Most of the single ICU rooms have been converted to doubles. The rooms are crammed with twice as much equipment and every electrical socket is utilized. However, only one of the two patients can be hooked up to the monitors at the nurse’s station. For a nurse to hear the portable alarm attached to the other patient through the glass, it must be on the highest audible setting. My patient’s alarm is blaring because his oxygen level is dropping while he drinks some water.
In an effort to keep this patient from being intubated, he is receiving 60 liters of oxygen at 100% (people typically receive 2 to 6 liters of oxygen at 28%) through a high-flow nasal cannula. He has been in the ICU for two weeks and witnessed many body bags being wheeled out of the unit. His roommate is sedated on the ventilator, and the alarm is making him anxious. From the hallway, I instruct him to supplement his oxygen with the non-rebreather face mask as I put on my PPE. He complies, and his oxygen level rises.
I enter the room and the loneliness and fear are palpable. As I begin my assessment — something I will repeat many times throughout the day — he recognizes my eyes, the only part of me he can see. I smile under my mask, and we hope together, silently. We hope today is the day he turns the corner. We hope this nightmare ends soon. We hope no one dies today.

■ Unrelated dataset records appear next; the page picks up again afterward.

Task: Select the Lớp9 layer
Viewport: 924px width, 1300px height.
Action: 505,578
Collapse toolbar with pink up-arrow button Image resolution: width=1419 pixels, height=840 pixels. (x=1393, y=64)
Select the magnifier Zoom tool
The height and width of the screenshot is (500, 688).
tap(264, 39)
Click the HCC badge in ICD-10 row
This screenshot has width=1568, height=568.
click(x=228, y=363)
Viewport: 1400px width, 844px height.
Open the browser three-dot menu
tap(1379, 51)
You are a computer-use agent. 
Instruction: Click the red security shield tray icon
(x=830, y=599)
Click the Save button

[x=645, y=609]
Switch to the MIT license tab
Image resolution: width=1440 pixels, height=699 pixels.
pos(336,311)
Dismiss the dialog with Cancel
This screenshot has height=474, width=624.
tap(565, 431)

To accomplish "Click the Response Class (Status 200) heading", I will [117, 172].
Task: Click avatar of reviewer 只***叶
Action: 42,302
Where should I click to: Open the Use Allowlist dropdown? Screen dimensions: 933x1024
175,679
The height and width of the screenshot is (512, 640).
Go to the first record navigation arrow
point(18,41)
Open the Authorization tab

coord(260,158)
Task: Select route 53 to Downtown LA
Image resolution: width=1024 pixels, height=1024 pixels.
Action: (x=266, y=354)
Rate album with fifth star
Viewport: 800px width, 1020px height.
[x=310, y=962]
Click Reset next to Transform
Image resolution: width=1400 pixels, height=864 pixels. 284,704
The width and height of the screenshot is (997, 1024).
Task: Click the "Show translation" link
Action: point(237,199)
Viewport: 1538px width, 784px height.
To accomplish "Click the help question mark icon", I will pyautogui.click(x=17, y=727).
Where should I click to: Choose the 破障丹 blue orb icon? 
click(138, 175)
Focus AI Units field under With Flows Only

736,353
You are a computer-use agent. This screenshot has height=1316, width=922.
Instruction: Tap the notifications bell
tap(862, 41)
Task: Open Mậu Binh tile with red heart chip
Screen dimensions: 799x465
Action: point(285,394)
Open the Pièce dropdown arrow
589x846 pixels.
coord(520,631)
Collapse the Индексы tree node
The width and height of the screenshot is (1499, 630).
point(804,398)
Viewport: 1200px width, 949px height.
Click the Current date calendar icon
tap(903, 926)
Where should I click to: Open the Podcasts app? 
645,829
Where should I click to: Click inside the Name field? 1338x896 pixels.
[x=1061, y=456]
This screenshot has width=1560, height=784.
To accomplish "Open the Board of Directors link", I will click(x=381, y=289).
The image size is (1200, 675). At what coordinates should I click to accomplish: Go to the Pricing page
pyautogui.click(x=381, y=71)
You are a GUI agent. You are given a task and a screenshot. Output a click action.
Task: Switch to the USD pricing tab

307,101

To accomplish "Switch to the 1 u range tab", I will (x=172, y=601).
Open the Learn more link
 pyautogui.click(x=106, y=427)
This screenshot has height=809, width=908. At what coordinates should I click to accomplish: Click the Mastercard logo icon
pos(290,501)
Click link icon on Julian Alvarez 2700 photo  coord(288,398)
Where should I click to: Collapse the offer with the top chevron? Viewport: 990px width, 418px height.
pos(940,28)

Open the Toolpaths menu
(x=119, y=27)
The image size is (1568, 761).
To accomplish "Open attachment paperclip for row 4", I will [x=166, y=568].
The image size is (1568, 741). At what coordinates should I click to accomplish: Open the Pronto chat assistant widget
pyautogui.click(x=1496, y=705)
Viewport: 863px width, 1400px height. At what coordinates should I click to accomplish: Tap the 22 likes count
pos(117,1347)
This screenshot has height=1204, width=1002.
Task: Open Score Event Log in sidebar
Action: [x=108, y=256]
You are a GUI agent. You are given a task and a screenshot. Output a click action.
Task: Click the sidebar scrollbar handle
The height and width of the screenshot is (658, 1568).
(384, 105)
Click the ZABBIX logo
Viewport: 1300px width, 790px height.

The din of the ICU recedes a little bit as we hope. This moment, it’s what keeps me coming back.
But it is only a moment. The alarms break through. The telephone rings. The tasks are unending.
Mary Adamson, RN, BSN, is an ICU nurse at Temple University Hospital and the rising president of Temple University Hospital Nurses Association, which represents more than 1,400 registered nurses at Temple University Hospital. She has been a bedside nurse for 25 years.